**Description of the task:** Can you return, word for word, the part of the language-learning discussion below between "FTR, I said" and "with linguistic analysis.", inclusive?

I disagree on what language learners are faced with. I agree that many linguists take statistical patterns of distribution to be part of the object of study, but there is no justification for putting distributional patterns in a grammar. I am reasonably confident though not absolutely certain that H&R also reject reifying distributional observations in grammar (for instance, MSCs which they do specifically reject). For the purpose of this discussion, we can reject distributional patterns as being relevant to the nature of a grammar.
FTR, I said nothing here about putting distributional patterns in the "grammar".  We have a disagreement on what the "grammar" is.  If you ever engage in a field study of a language, those patterns become part of the record that you analyze, because you want to be very careful about imposing your own linguistic biases on the subject matter.  All I meant to say was that we should be wary of confusing language learning with linguistic analysis. 

Quote from: panini
What is relevant is the resolution of contradiction. A child exposed to (American) English will hear that the name of the stuff filling the lakes is [waɾɹ̩], and they will learn that their dictionaries should include the symbolic sequence /waɾɹ̩/ for H2O. They will parse out [tɹʷɪm] from various instances of that verb root, such as [tɹʷɪm], [tɹʷɪmd], [tɹʷɪmz], [tɹʷɪmɪŋ], and likewise register the root as /tɹʷɪm/. They face a superficial contradiction when they encounter "rot" = [rɑt], [rɑts], [rɑɾɪŋ], [rɑʔn̩], that the root could be any of /rɑt, rɑɾ, rɑʔ/. When they learn that there are rules of glottalization and flapping, the contradiction evaporates, and the lexical thing to be learned is /rɑt/.
I get what you are trying to say here, but the interesting thing is that language learners do get a lot of things wrong.  Linguistic theory ought to be able to account for the types of errors that they make, especially when errors crop up as patterns in stages of development.  However, I still consider your thought experiment here to be flawed in a number of ways, not the least of which is that L1 learners produce flaps and glottal stops at a very early age.  And they produce them in interesting patterns which suggest that they have phonological rules that do not seem to be based on observation of adult articulation.  Rather, they seem to have more to do with the difficulty of replicating adult pronunciation.  IOW, phonology isn't all about recognition of patterns in adult behavior.  It is also very much about suppression of misarticulation.

Let me propose a different way of looking at it.  Suppose that devoicing, flapping, premature glottal closure, etc., are all natural tendencies that afflict the production of phonetic targets.  That makes them equivalent to speech impediments, but only when they impede desired phonetic output.  Hence, suppression of those tendencies would be important only when they contradict desired phonetic output.  If those impediments arise naturally in the process of attempted articulation, then they are not learned.  At least part, if not all, of the "phonological system" that emerges is essentially the set of unsuppressed natural tendencies to misarticulate.  Except that they aren't technically misarticulations, if they don't impede pronunciation.  Indeed, they aid desired articulation.  And, BTW, suppression of undesirable movements is exactly what happens when people learn any kind of muscular coordination, so this is not really as radical an idea as it may sound.  So I haven't rejected your notion of observation-based "contradiction", but I have rejected your idea that operations such as devoicing, flapping, and glottal substitution are acquired or learned on the basis of observation.

**Material shown:**
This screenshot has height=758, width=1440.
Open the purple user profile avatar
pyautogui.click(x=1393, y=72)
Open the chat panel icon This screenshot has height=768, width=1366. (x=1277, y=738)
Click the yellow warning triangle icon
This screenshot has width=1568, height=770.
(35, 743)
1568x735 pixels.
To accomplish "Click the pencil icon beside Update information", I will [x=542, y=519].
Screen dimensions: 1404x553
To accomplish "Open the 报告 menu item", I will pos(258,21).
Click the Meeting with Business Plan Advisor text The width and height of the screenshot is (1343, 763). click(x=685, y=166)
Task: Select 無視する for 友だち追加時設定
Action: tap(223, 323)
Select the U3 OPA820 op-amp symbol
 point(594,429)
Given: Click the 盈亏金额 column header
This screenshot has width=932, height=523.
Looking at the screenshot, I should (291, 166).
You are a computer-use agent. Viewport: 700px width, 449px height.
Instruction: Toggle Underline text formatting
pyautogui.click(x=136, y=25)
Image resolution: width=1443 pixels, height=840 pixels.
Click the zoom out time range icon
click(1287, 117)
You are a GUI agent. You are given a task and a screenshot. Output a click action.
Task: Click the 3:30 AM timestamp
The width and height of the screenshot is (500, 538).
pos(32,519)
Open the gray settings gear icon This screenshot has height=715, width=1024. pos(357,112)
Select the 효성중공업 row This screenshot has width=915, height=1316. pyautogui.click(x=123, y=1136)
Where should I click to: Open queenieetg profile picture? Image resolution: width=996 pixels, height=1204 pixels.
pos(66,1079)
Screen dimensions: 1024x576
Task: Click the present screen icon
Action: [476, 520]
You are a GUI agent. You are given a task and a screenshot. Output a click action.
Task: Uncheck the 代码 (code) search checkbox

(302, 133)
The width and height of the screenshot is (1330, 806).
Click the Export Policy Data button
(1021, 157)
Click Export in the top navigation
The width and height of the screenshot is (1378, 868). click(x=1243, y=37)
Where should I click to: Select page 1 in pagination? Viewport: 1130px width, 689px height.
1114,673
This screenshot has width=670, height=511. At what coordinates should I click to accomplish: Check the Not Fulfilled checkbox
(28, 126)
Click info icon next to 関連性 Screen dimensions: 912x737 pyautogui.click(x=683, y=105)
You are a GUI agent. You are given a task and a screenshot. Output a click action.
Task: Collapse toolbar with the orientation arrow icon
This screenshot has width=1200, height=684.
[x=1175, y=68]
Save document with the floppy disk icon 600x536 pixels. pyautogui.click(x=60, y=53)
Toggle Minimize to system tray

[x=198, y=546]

**Correct answer:**
FTR, I said nothing here about putting distributional patterns in the "grammar".  We have a disagreement on what the "grammar" is.  If you ever engage in a field study of a language, those patterns become part of the record that you analyze, because you want to be very careful about imposing your own linguistic biases on the subject matter.  All I meant to say was that we should be wary of confusing language learning with linguistic analysis.